1500033500

1500033500

14.07.2017

Vom Azawakh Shari bekommen wir dank Facebook regelmäßig Bilder und wir sind dann immer erleichtert und dankbar.
Shari wurde im September 2012 an sehr azawakherfahrene Menschen vermittelt. Der Bub war recht schwierig, doch es klappte alles gut.
Als wir dann letzten Winter angerufen wurden, dass Sharis Frauchen schwer erkrankt ist und sterben muss, waren wir entsprechend geschockt. Doch Sharis Frauchen sagte, ihre beste Freundin würde den Buben übernehmen. Diese sei windhunderfahren und würde sich das zutrauen.
Shari lebt nun bei Daniela mit zwei weiteren Windhunden und fühlt sich wohl. Danke!

Diese tragische Geschichte, wenn auch mit positivem Ausgang verweist auf mehrere Probleme.
Erstens ist unsere Nachsorge der vermittelten Windhunde eigentlich miserabel. Dies hat vor allem mit Zeitmangel zu tun. Auch wenn wir zu zweit sind, schaffen wir es nicht mit allen Ehemaligen entsprechend engen Kontakt zu halten. Wir hoffen sehr, daß all unseren Adoptanten klar ist, wir sind jederzeit für sie da, wenn wir gebraucht werden.

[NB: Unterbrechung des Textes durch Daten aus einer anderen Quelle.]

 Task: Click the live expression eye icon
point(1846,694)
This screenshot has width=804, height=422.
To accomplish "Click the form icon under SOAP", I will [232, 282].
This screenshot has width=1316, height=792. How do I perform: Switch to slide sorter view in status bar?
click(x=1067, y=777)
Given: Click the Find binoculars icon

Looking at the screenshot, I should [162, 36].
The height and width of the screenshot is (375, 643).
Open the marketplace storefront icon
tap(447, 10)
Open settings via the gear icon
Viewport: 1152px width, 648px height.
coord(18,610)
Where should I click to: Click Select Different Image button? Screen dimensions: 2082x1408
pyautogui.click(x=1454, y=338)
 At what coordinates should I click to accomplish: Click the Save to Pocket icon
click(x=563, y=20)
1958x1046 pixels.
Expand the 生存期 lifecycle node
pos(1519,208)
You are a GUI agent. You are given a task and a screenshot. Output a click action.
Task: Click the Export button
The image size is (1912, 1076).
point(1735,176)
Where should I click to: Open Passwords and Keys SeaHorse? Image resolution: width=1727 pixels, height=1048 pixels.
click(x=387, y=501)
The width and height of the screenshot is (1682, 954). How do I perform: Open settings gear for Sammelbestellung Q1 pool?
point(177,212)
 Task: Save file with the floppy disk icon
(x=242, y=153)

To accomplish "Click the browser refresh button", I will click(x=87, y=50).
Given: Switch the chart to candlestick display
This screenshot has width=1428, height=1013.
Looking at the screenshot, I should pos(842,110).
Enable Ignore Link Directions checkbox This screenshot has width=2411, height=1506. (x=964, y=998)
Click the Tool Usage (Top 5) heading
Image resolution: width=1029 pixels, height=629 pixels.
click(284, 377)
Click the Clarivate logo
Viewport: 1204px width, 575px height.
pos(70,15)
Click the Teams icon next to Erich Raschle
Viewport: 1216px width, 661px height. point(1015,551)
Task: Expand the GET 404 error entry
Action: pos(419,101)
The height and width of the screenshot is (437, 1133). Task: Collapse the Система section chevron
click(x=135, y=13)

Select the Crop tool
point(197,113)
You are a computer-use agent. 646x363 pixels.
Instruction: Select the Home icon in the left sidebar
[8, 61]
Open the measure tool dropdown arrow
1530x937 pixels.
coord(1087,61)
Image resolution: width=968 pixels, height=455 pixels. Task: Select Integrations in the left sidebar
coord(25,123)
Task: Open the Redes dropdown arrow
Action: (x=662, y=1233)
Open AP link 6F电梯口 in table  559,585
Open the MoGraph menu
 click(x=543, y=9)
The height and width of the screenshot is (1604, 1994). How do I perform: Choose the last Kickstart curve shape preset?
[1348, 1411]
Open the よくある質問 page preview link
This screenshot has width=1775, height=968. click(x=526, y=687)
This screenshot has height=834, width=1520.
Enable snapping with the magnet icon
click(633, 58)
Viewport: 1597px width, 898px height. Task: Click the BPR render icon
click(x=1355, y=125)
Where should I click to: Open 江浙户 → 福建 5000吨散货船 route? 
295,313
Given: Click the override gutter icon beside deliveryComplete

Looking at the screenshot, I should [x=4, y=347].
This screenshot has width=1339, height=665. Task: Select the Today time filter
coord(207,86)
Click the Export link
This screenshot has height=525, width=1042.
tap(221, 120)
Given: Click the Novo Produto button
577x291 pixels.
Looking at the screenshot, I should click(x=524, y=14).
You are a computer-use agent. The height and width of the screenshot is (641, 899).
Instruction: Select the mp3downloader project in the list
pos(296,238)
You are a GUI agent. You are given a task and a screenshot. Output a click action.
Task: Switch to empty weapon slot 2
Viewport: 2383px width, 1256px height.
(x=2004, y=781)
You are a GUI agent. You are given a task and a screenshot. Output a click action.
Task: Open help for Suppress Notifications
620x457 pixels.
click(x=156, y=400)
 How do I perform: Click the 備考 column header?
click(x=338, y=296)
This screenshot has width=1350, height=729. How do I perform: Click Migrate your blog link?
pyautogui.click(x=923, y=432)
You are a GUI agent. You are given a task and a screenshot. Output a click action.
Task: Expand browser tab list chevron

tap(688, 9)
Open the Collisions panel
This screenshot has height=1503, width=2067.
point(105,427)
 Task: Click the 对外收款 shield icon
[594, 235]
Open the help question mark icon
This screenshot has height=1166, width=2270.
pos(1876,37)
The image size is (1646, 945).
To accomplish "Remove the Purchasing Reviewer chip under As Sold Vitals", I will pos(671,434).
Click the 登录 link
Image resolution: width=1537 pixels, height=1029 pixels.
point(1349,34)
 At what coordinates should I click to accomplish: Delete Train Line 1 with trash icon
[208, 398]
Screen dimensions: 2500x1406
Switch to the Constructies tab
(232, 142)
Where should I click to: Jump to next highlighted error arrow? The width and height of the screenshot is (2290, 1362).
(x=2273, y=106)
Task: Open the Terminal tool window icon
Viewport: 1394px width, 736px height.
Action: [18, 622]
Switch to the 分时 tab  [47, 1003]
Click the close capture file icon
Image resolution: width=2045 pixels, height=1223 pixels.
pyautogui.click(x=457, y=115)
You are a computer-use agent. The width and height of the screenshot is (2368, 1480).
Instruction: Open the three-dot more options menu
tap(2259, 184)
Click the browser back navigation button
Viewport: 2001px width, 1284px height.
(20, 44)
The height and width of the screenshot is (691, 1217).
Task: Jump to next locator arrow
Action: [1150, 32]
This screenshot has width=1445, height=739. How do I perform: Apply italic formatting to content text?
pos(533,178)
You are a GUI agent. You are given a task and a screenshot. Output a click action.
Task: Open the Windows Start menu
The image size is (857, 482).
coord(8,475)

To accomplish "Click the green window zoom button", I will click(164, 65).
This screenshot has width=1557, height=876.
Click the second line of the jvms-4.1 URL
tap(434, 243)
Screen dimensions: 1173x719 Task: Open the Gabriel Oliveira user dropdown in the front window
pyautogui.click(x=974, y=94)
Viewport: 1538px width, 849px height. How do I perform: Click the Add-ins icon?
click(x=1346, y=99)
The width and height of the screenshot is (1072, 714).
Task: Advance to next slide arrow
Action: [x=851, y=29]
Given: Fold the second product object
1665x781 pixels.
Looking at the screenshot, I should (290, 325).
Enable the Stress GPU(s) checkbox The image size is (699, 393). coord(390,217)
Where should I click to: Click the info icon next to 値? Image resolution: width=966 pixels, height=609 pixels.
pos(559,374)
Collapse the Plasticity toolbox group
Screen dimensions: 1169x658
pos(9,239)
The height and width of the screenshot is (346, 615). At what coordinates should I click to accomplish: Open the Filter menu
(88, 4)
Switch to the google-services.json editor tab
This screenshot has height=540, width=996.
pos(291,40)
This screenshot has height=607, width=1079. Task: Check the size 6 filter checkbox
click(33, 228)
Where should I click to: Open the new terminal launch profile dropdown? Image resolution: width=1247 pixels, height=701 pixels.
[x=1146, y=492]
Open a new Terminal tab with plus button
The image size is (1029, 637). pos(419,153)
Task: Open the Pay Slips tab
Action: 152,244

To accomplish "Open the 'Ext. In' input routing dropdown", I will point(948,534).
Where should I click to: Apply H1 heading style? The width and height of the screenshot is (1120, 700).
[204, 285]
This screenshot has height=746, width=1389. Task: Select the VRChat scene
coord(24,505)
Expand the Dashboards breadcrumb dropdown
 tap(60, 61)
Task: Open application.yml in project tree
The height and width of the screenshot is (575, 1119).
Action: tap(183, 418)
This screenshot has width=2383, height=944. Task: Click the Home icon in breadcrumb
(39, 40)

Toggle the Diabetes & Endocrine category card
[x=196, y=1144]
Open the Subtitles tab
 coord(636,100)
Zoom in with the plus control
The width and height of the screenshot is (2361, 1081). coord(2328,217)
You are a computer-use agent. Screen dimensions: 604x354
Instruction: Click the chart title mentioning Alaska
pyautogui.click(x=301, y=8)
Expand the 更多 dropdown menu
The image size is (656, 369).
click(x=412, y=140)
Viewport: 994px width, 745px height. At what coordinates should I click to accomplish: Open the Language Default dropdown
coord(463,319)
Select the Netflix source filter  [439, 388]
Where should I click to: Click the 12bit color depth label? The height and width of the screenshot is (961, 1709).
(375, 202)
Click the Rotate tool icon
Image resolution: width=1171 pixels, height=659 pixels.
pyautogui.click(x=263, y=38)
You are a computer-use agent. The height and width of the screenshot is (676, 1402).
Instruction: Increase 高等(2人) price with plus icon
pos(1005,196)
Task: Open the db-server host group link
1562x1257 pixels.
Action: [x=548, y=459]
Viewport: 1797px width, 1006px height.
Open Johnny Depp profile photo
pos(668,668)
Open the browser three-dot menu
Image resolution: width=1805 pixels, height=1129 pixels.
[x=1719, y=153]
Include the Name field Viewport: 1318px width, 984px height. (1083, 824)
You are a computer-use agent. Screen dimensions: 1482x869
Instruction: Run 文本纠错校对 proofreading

Auch nach vielen Jahren.
Zweitens bitte denken Sie alle darüber nach, was mit Ihren Hunden passiert, falls das Schicksal zuschlägt. Bei Shari war alles geplant. Doch wir hatten dieses Jahr auch schon das Problem, dass wir eines unserer alten Barsoi-Mädels eigentlich per Zufall nach einem kurzen Aufenthalt im Tierheim übernahmen - auch ihr Frauchen war verstorben.